¹ “Defendant has an opportunity to reduce the amount payable to Plaintiff if Defendant ceases any further content theft (whether the Plaintiff’s content or anyone else’s), and if he makes regular payments toward the judgment on a schedule that will be agreed upon by the parties in a separate agreement.” — and this “agreement” never sees the light of day…

If your ISP contacted you regarding the subpoena related to this case, please contact me

 

Well, this event is rather minor, but since this blog’s initial goal was to cover mainly IO Group/Gill Sperlein cases (I was an unnamed defendant on the IO Group v. Does 1-244 case, which ended with two default judgments recently), I feel obliged to shed the light on Mr. Sperlein’s each and every predatory move.

So, he is back in “business”, this time representing not IO Group, where he is (or was) an in-house counsel, but another gay pornography studio, Celestial, Inc. I thought that Mr. Sperlein was cleverer than many other trolls and he sensed that it was time to quit this reputation-damaging business. I was mistaken.

On 10/14/2011 Sperlein filed a lawsuit in the Central district of California against unnamed does who allegedly shared an “audio-visual work” with a classy name “Big Dick Glory Holes, vol. 6”. I saw many complaints by various copyright trolls, but this one is the sloppiest to date. The entire complaint was copy-pasted from IO Group’s and other trolls’ earlier complaints, the dates are mixed up (the alleged infringement took place on November 8, 2011, i.e. almost a month after the case was filed), even the number of Does is ambiguous: the number “10” is handwritten on top of erased “32”, while the body of the complaint still lists 32 IP addresses.

To give Sperlein some credit, he is trying to preempt one potentially successful defense raised by defendants in similar lawsuits: all his victims allegedly shared the same file over 12-hour period: many judges have found joinders impermissible when the occurrences of alleged infringements were spread over months. One of a few additions to this document, otherwise copied from other sources, says:

Defendants acted in a collective and interdependent manner in the unlawful reproduction and distribution of Plaintiff’s motion picture by exchanging pieces of the motion picture (bits) between themselves and other bit torrent users during a less than twelve-hour period, with the first infringing action documented at 11:31 a.m. and the last recorded at 10:31 p.m.

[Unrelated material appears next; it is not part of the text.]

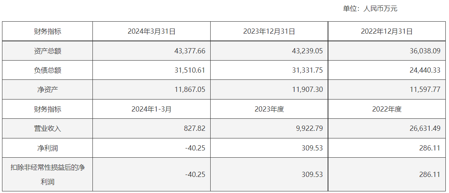449x193 pixels.
Task: Click the value 31,331.75
Action: coord(308,70)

The list of defendants shows IPs from different states and different broadband providers. My wild guess is that reducing the number of defendants from 32 to 10 has something to do with addressing the issue of multiple providers: 10 IPs belong to Comcast, which was historically very troll-friendly. We’ll see what his motion to subpoena broadband clients’ identifying information will say.

Some other problems with this lawsuit

  • A strange fact is that the alleged infringement happened a year ago. Yet another proof that Sperlein has no slightest intention to litigate: threats to perform forensic analysis of defendants’ hard drives are rather hollow: even if the alleged infringement indeed took place and some defendants once had the file in question on their systems, the probability of a positive discovery result greatly diminishes over time.
  • No declaration in support from a technology side is filed. IP collectors are referred only as “plaintiff’s investigators”, so a reasonable judge would conclude that the IP addresses were pulled from… you know where. [Update - Declaration in support was filed later, on 11/23]
  • Document #2, “Certificate of interested parties” is very strange. It lists only one interested party — plaintiff. Isn’t it clear by definition that plaintiff is an interested party? Maybe the Central district of California has some bizarre rules requiring to always file this type of document, even if it contains a single tautological entry, I don’t know.
  • It is suspicious that the certificate of interested parties does not list the abovementioned “investigators”. As a leaked ASC:Law email show, Media Protector (a German company that provided IP lists to both ASC:Law and IO Group/Sperlein) had a vested interest in the moneymaking settlement factory, so it is unreasonable to assume that IP harvesters provided the list for a flat fee this time. At least it is a good question that should be asked by the judge: he should request the agreement between the “shake-down” and “pull-numbers-from-the-ass” participants of the conspiracy to be disclosed.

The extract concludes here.